A most respected teacher and mentor for forty
years, Henry Gilpin continues to impact the
world of photography with every image he makes
and student he teaches. Henry isn't changing
photography's direction but is substantiating
and clarifying it with his mastery of the technical
and aesthetic issues. He peels back the layers
of the day's ever-present noise and distractions
to show us what is truly there. With almost
an uncanny awareness of what's to come or happen
in front of the camera, Henry constructs balanced
compositions that would seem to take hours to
arrange yet, they are 'captured moments.' A
quiet, humble and complex individual with monumental
gifts freely shared to all.
Henry Gilpin began his photographic life in
Yosemite in 1959. He says it began as he held
the work of Paul Strand, Walker Evans, Edward
Weston, Ansel Adams and other early masters.

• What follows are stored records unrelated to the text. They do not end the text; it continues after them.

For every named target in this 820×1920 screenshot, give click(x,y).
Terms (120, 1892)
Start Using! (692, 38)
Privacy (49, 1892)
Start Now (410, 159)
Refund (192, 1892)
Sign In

This was his introduction to all that a fine
photographic print could be!
Henry Gilpin has taught photography to students
at Monterey Peninsula College since 1963. A
background in engineering probably helped Gilpin's
understanding of the technical process of photography,
an area that Ansel Adams mastered, and Henry
Gilpin soon began teaching.
Gilpin's motto for his students is: Do it right,
do it yourself, and use the Zone System. Although
Gilpin personally chose to remain with his first
love of the full-tonal-range silver print, he
encourages his students to learn the new tools
of photography, the digital tools.
Gilpin enjoys making landscapes and abstracts
mostly. [He refers to abstracts as designs].
He also prefers to work with black-and-white
film. He uses a 2 1/4" x 2 1/4" or
5" x 7" format camera.
Aside from his college teaching career, he
has been instructor for many workshops over
the years, including Ansel Adams workshops in
Yosemite; the Friends of Photography; Owens
Valley Workshops; John Sexton Workshops; University
of California, Santa Cruz workshop; and the
University of Alaska.
Henry Gilpin's work has been collected and
exhibited internationally. He lives with his
wife, Doris, on the Monterey Peninsula.